Legia Warszawa wygrała organizowany przez siebie turniej finałowy II ligi mężczyzn i razem z Chrobrym Głogów awansowała na zaplecze PlusLigi. – To bardzo miłe uczucie wygrać zarówno II ligę, jak i awansować do pierwszej, a zwłaszcza z takim klubem i marką, jaką niewątpliwie jest Legia Warszawa. Niezmiernie się cieszę z wywalczenia promocji, ponieważ wiem, ile pracy w to włożyliśmy i jaką drogę musieliśmy przebyć – powiedział Patryk Akala. – Przyznam szczerze, że bardziej jestem zadowolony z tego, jak wyglądała nasza gra w tym sezonie, jak prezentowaliśmy się na boisku i jak się z sobą na nim czuliśmy aniżeli z samej promocji. Oczywiście, cel był jeden – awans, ale to, jak dobrze graliśmy pod koniec rozgrywek w najważniejszych momentach w porównaniu z wcześniejszymi spotkaniami, stanowi coś nieprawdopodobnego – podkreślił środkowy.

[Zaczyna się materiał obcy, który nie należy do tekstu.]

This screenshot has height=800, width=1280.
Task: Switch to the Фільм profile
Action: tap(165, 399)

Warszawianie podczas turnieju finałowego korzystali z atutu własnej hali, w której w sezonie 2020/2021 byli niepokonani. Tę passę zwycięstw udało im się utrzymać do samego końca rozgrywek. – Organizacja turnieju w stolicy stanowiła z pewnością nasz duży atut. Mecz z Chrobrym nie należał do łatwych, jako że wszystko rozstrzygnęło się już w sobotę i obie drużyny nie walczyły w zasadzie o stawkę. Chcieliśmy się jednak bawić siatkówką w naszej hali i motywowaliśmy się do tej konfrontacji pragnieniem zakończenia sezonu wygraną. Chcieliśmy podtrzymać korzystną passę zwycięstw w naszej hali, gdyż w tym sezonie w Warszawie nikt z nami nie wygrał. Udało się i jedziemy dalej – pierwsza liga na nas czeka – przyznał Bartosz Tomczak.

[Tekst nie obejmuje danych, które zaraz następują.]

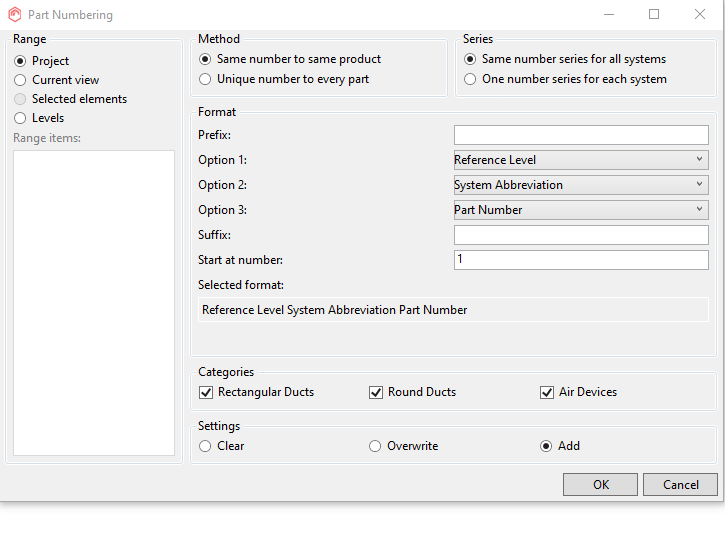Screen dimensions: 725x543
Task: Uncheck the Rectangular Ducts category
Action: pyautogui.click(x=207, y=392)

Kilku zawodników warszawskiego klubu ma w swoim CV grę w I lidze. Nie wiadomo jednak, jak będzie wyglądał skład na przyszły sezon. – Będą rozmowy z klubem odnośnie przyszłości, ponieważ nikt tak naprawdę nie wie, w którym kierunku to wszystko pójdzie; tzn. pójdzie w dobrym kierunku, tylko nie wiadomo, czy z prędkością pociągu osobowego czy pendolino – skomentował Akala. Zapytany o pozostanie w klubie trener Mateusz Mielnik zaznaczył, że jeszcze zbyt wcześnie na takie deklaracje. – Na pewno w głowie kłębią się myśli, aby to kontynuować, gdyż zbudowaliśmy drużynę z ogromnym potencjałem i wiarą w siebie, ale na pewne decyzje nie ma się wpływu. W tej chwili pracę muszą wykonać: zarząd klubu, sponsorzy oraz szereg innych osób, które chciałyby, aby ten projekt szedł dalej. Dobrze byłoby wykorzystać tę szansę, bo według mnie nadarza się ku temu idealny moment. Ja swoje zadanie wykonałem i czekam na rozwój sytuacji – powiedział szkoleniowiec.

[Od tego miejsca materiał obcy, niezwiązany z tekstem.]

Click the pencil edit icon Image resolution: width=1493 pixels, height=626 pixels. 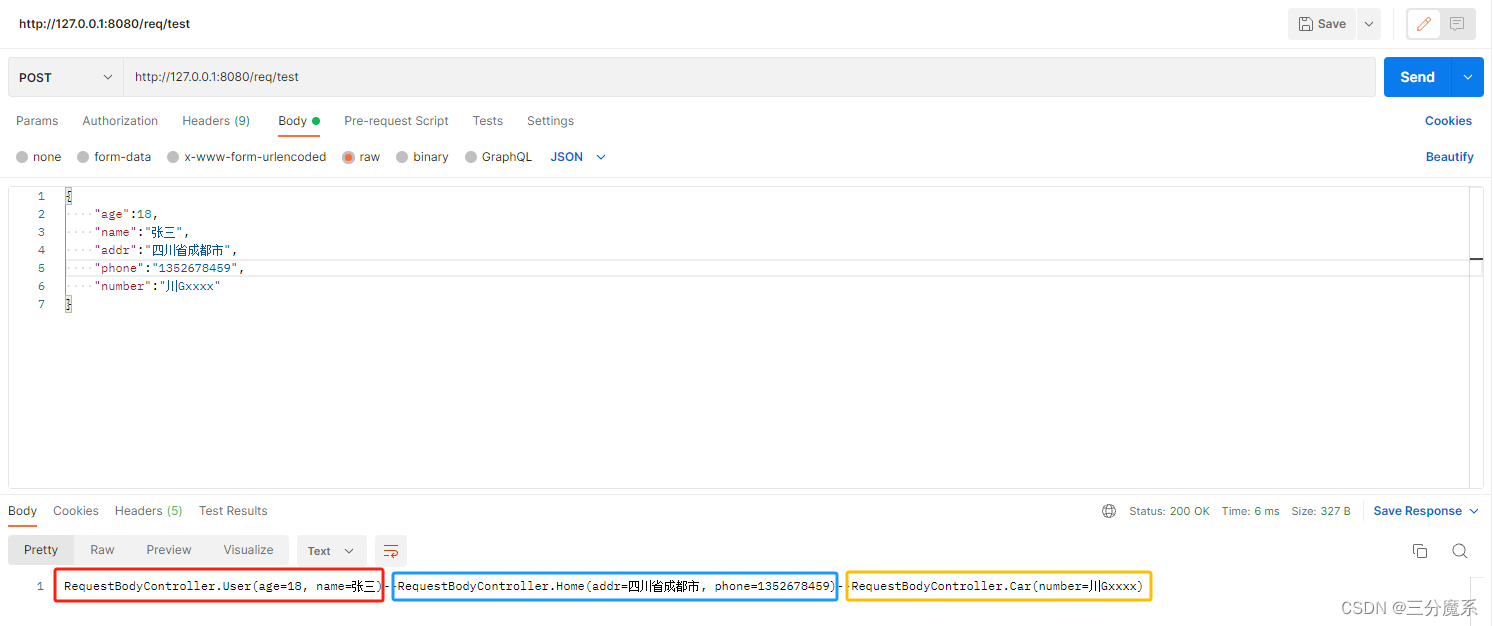coord(1424,24)
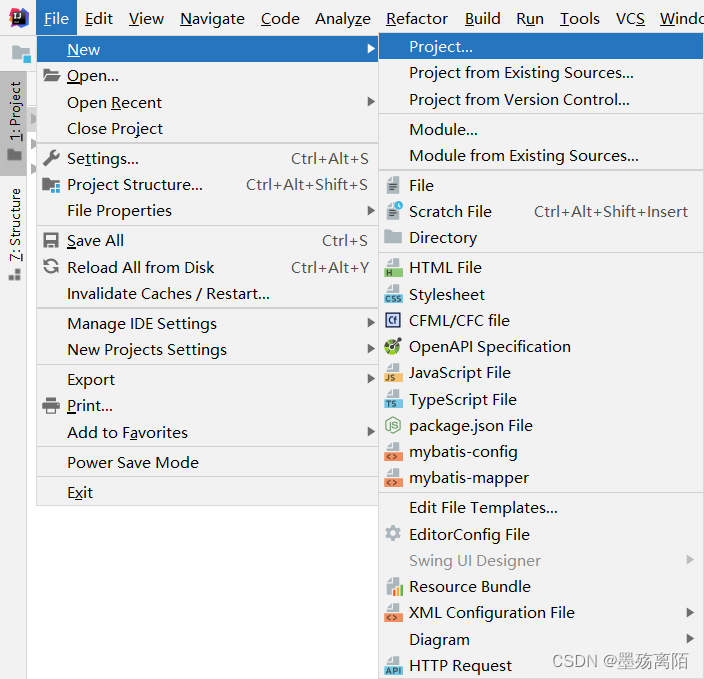Screen dimensions: 704x679
Task: Click the TypeScript File icon
Action: click(x=393, y=400)
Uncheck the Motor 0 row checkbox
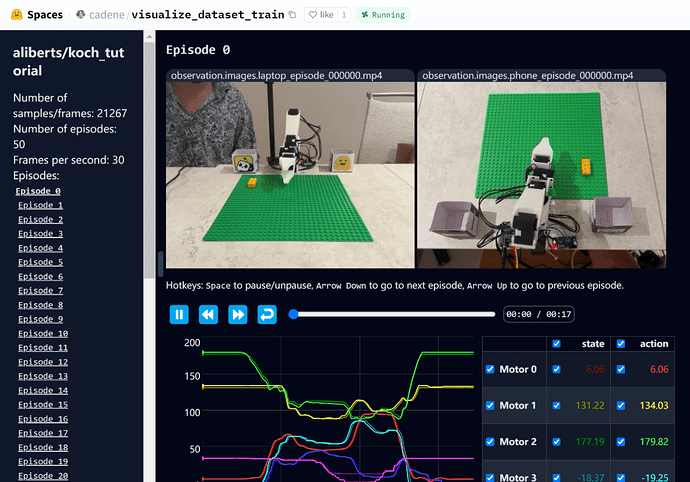Viewport: 690px width, 482px height. (490, 369)
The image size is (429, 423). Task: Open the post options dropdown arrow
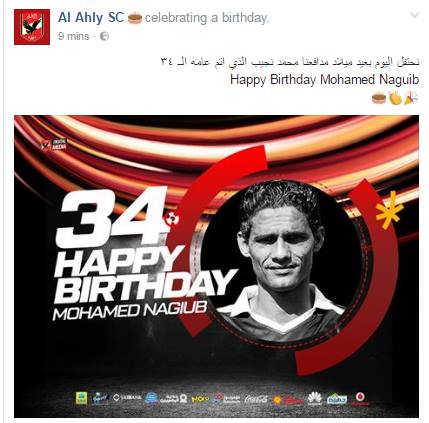click(x=414, y=15)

Dla grającego od początku reaktywowania sekcji Mariusza Godlewskiego był to prawdopodobnie ostatni sezon w roli czynnego gracza. – Czuję naprawdę niesamowitą ulgę. W zasadzie całe moje seniorskie granie spędziłem w Warszawie – w Legii. Ogromnie się cieszę, że na zakończenie kariery udało się wprowadzić „Wojskowych” do pierwszej ligi – skomentował. – W mojej głowie pojawiają się przemyślenia, czy wiązać się jeszcze z siatkówką na kolejny sezon czy już odpuścić. Praktycznie całe życie pracowałem w hali i z pewnością by mi tego brakowało. Mam już jednak 33 lata i rodzinę, więc trzeba spędzić z nią trochę więcej czasu. Mam jednak nadzieję, że uda mi się jeszcze trochę popracować z siatkówką, choć już w nieco innym formacie – dodał.